European Central Bank Pumps $500 Billion into Banking Systems

By Mike Caggeso
Associate Editor

Seeking to loosen global credit markets, the European Central Bank (ECB) pumped $501.5 billion into banks yesterday (Tuesday), adding liquidity and easing the cost of lending.

The rate for two-week loans dropped 50 basis points to 4.45%. That rate had spiked to 5.28% in the past two weeks, as banks froze cash anticipating a continued credit squeeze until the end of the year, the International Herald Tribune reported. Rates for one- and three-month loans also dropped.

"These are strong-arm tactics intended to show the market they're seriously committed to breaking the deadlock," Marc Ostwald, a fixed-income strategist at Insinger de Beaufort Holdings SA in London, told Bloomberg News. "The ECB is helping to bankroll banks out of a problem that they themselves created."

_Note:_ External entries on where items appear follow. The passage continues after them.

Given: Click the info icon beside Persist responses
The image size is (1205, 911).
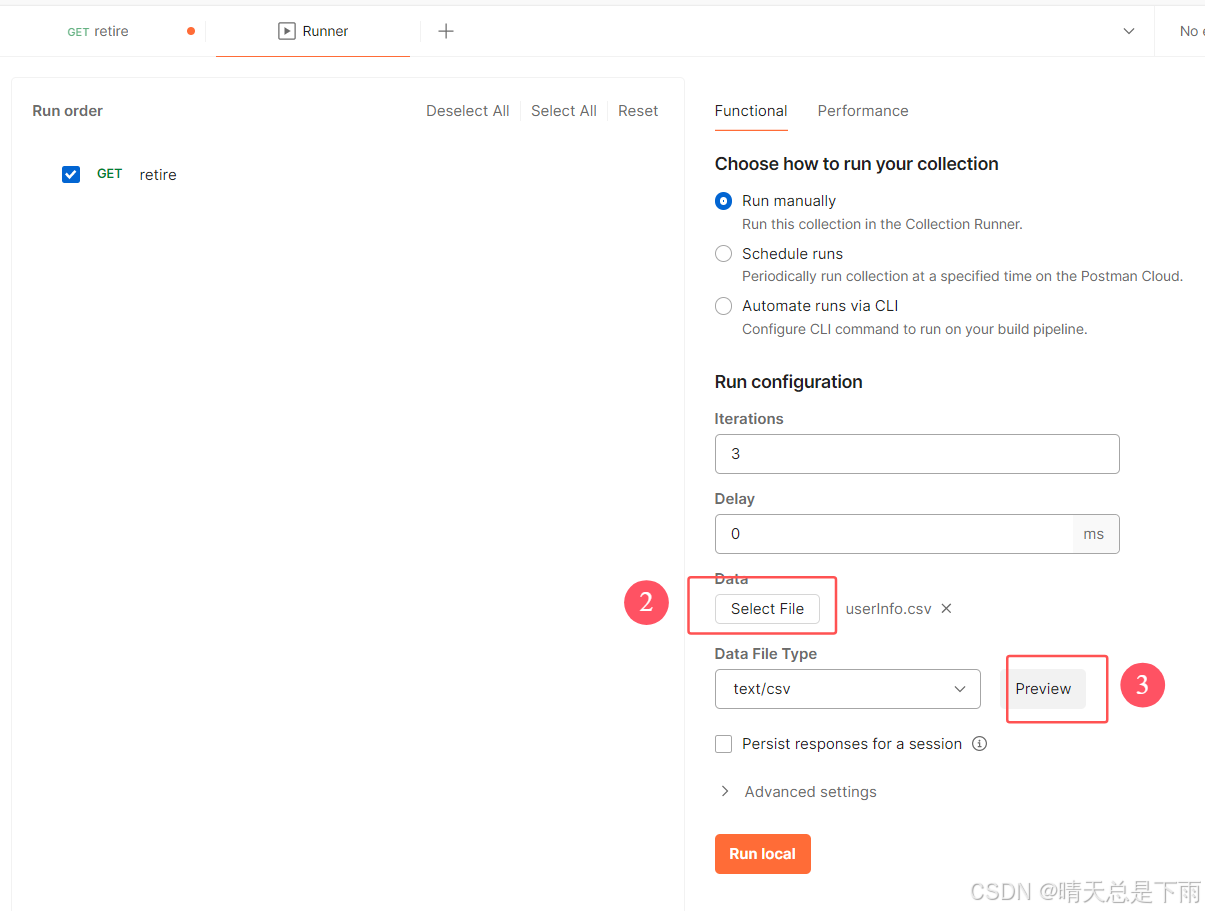Looking at the screenshot, I should coord(979,743).
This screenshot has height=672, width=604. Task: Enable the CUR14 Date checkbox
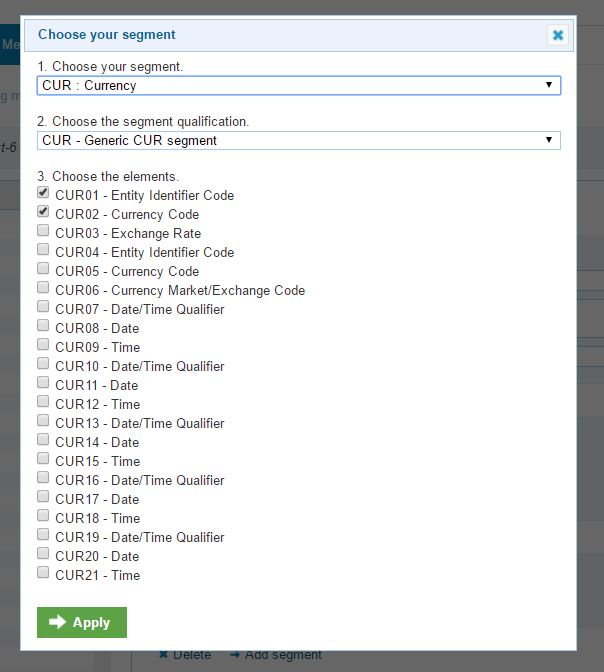(43, 440)
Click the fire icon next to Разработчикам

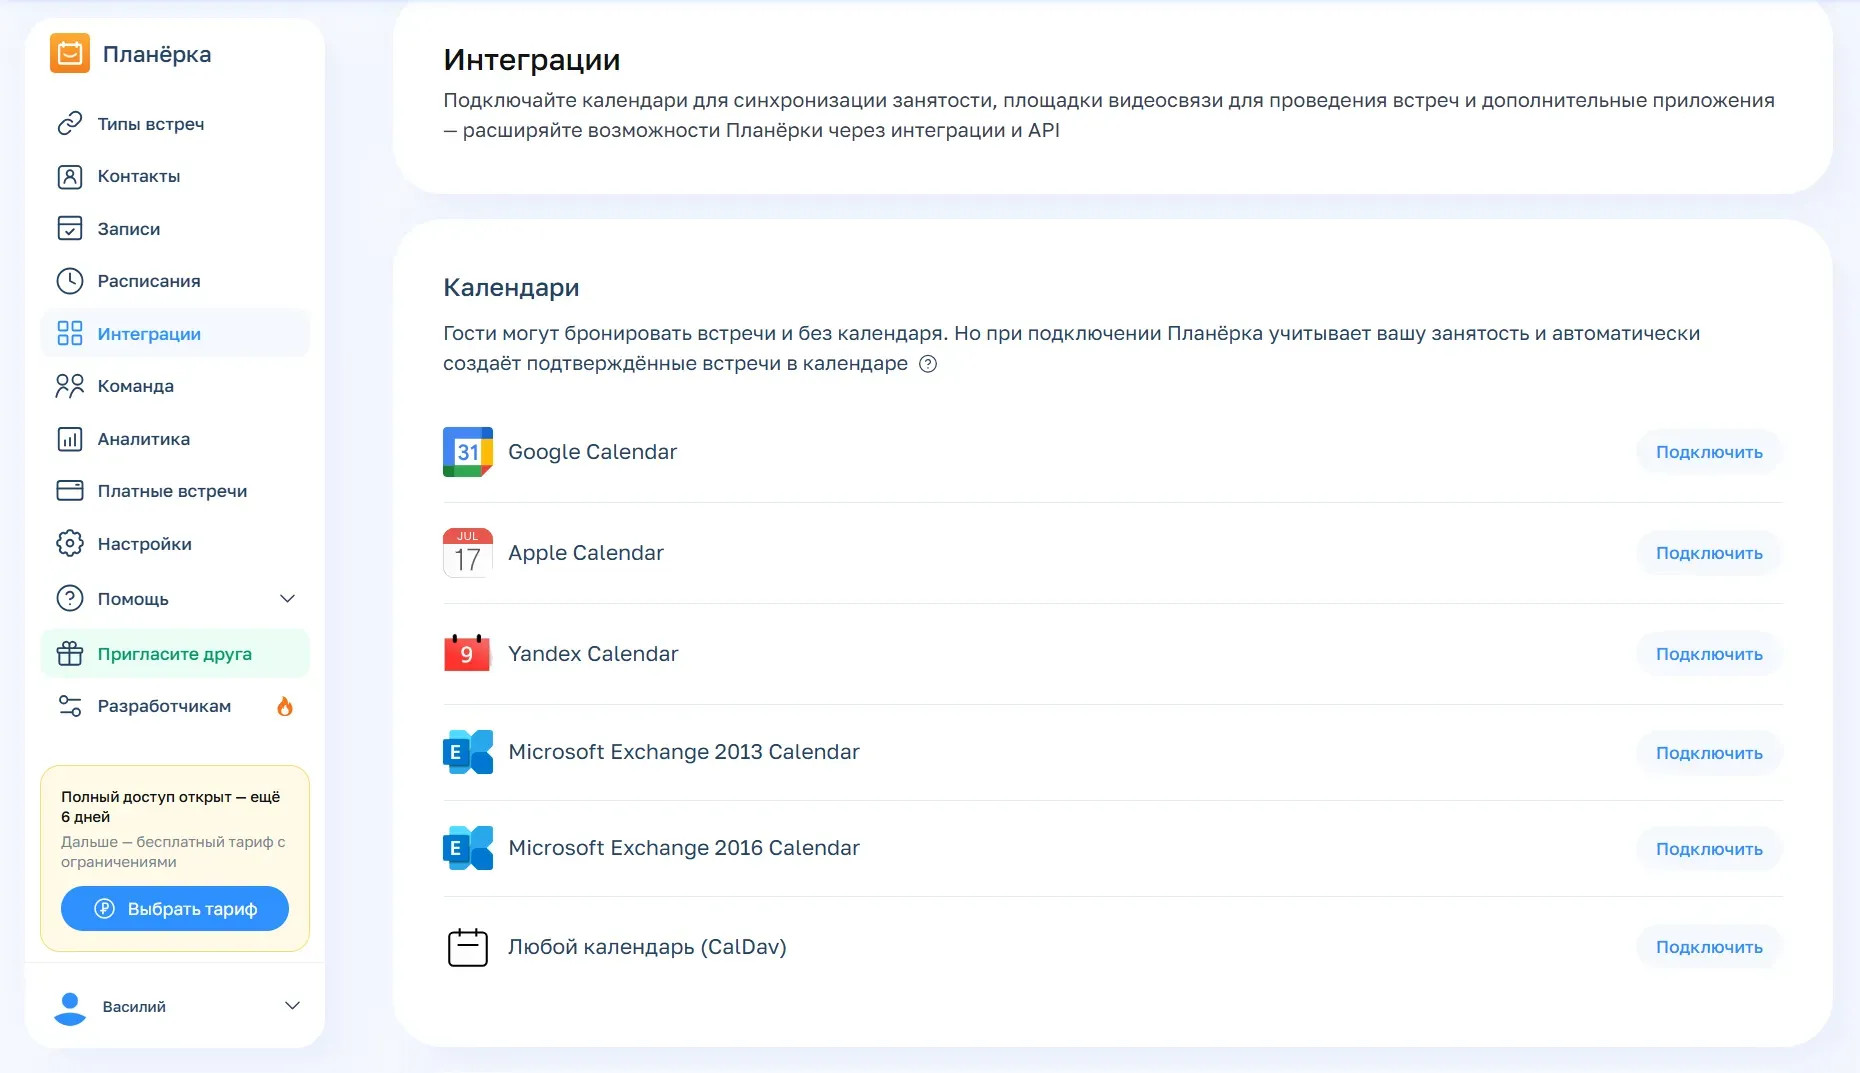[285, 706]
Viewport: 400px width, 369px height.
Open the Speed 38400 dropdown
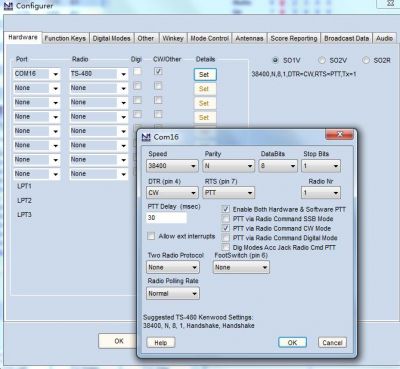point(172,166)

The cash injection marks the second time in two weeks that central banks intervened to save lenders from the continued credit fallout. Last week, U.S. Federal Reserve Chairman Ben S. Bernanke cut the Fed's key interest rate 25 basis points to 4.25% - the third rate cut in four months. The Fed followed up yesterday (Tuesday) with stricter rules to stop subprime mortgage lenders from doling out loans to unqualified borrowers.

More pertinent to Europe's economy, the ECB's liquidity boost comes on the heels of a massive $10 billion write-down last week from UBS AG (UBS), Europe's fourth-largest bank.

Also last week, Forbes reported predictions that several other European banks will be facing write-downs: $4 billion for Deutsche Bank (DB), $3.2 billion for Societe Generale (SCGLY), $1.7 billion for Credit Argicole (CRARF), and a $1.4 billion write-down for Credit Suisse (CS).

And two weeks ago, Royal Bank of Scotland Group PLC (RBS), the U.K.'s second-biggest bank, announced it would write-down $3 billion.

If banks instill smarter lending habits and use this $500 billion wisely - and that's a big if, considering what happened this year - it will help to stabilize their balance sheets and regain the trust of stockholders and the ECB.